[Collection entries]
────────────────
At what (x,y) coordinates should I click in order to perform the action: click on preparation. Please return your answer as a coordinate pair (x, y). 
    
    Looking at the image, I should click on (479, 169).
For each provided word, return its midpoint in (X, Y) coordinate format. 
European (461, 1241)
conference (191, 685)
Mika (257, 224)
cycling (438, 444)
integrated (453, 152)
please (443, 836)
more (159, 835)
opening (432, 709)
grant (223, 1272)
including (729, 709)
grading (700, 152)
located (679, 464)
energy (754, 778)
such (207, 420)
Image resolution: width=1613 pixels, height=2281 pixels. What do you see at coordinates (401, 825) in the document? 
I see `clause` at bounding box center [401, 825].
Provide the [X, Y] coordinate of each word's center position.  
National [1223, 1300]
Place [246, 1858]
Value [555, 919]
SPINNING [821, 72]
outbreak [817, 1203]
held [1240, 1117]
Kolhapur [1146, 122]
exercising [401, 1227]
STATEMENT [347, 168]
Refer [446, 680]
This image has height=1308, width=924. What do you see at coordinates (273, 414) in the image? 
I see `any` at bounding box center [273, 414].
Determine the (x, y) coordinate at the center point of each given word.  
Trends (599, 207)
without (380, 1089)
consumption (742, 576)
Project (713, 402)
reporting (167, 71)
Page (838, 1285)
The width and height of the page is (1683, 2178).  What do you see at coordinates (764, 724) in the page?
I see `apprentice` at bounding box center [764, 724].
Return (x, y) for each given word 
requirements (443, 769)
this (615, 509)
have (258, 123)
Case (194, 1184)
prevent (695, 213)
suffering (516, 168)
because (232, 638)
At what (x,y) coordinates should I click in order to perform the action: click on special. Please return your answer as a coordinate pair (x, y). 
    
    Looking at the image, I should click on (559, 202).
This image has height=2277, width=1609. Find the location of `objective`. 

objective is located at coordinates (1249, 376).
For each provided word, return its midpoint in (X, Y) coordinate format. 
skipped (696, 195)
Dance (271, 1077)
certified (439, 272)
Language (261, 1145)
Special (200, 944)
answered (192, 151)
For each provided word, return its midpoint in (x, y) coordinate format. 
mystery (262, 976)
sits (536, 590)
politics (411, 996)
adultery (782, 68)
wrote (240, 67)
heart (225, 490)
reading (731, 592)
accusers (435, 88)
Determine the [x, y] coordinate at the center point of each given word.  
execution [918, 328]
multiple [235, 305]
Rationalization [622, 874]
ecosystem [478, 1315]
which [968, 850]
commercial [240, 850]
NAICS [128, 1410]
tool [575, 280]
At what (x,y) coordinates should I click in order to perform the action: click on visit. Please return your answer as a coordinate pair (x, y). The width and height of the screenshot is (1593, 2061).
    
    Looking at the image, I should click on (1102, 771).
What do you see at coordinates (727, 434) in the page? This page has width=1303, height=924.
────────────────
== EXERCISE BRIEF ==
Put the listing, starting with the line with "politics (411, 996)" and going on through the line with "Rationalization [622, 874]", into a two-column CSV with the headers "entry" and "response". Give one row per item, with the item's text and its answer each in a single quoted field and any line breaks replaced by spaces.

== SOLUTION ==
entry,response
"politics","(411, 996)"
"adultery","(782, 68)"
"wrote","(240, 67)"
"heart","(225, 490)"
"reading","(731, 592)"
"accusers","(435, 88)"
"Determine the [x, y] coordinate at the center point of each given word. execution","[918, 328]"
"multiple","[235, 305]"
"Rationalization","[622, 874]"